These days, it seems everyone is taking some sort of multivitamin. Often times, it is an easy way to ensure that you are getting the vitamins and nutrients that your hurried schedule may rob you of. Other times, it can be another troublesome task that you must perform in the morning every day.
Ultimately, the decision on whether or not to take one is entirely up to you. There is evidence that multivitamins are highly effective at making up for nutritional deficits and there is also evidence that seems to indicate that they are less effective than originally thought. Regardless, taking one can’t hurt, and if you decide to invest in a supplement, you should look for the following elements.
What to Look For
If you are often forgetful or have young children in the house, it may be a good idea to get a supplement that doesn’t include iron. This is because iron overdose (acute or chronic) can cause a variety of health problems. For children, these problems can potentially be lethal. If you are perpetually forgetting whether or not you’ve taken your multivitamin, it is best to be able to safely take a second.
Women in their child bearing years should invest in a multivitamin that includes folic acid. This mineral can actually reduce the risk of many birth defects. Women who are actually pregnant should take a multivitamin geared towards pregnancy to ensure that the infant receives the proper nutrition.

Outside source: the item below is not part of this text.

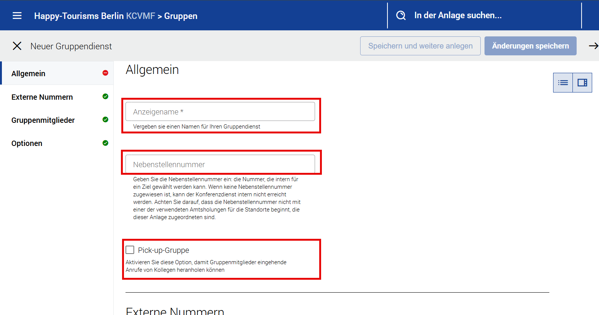Enable the Pick-up-Gruppe checkbox
The height and width of the screenshot is (315, 599).
[130, 250]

Older and more active individuals can benefit from a multivitamin that is high in calcium and Vitamin D. Both help strengthen the bones and prevent the possibility of stress fractures. Vegetarians should look for vitamins that contain Iron, Zinc, Calcium, and Vitamins B12 and D.
Chromium, Biotin and Magnesium are also recommended in a multivitamin, especially for individuals who are actively working out. Magnesium may actually help regulate brain activity and many individuals are deficient in the mineral.
Biotin plays an important role in converting fatty acids into energy in the body (in addition to a dozen other functions). Chromium is the more controversial of the three, but there is research to indicate that it can play a role in weight loss.
Don’t be fooled by things like “250% Vitamin C”. Chances are you’re already receiving plenty of Vitamin C in your diet already. The purpose of a multivitamin is to figure out what you’re lacking and compensate through supplementation.
Once you have determined what vitamins and minerals you specifically need, you can then select a multivitamin that fits your lifestyle. If that process seems too arduous, however, you can always find a formulation that is targeted at your age group or lifestyle.
There are “over 50”, “active”, and even gender specific formulations on the market. Be careful, however, as many multivitamins that claim to give you an energy boost do so through high doses of caffeine.
Always ready the label and consult with your primary care physician before beginning any supplement regimen. If you experience any strange side effects, cease use completely. You may be particularly sensitive to one of the ingredients.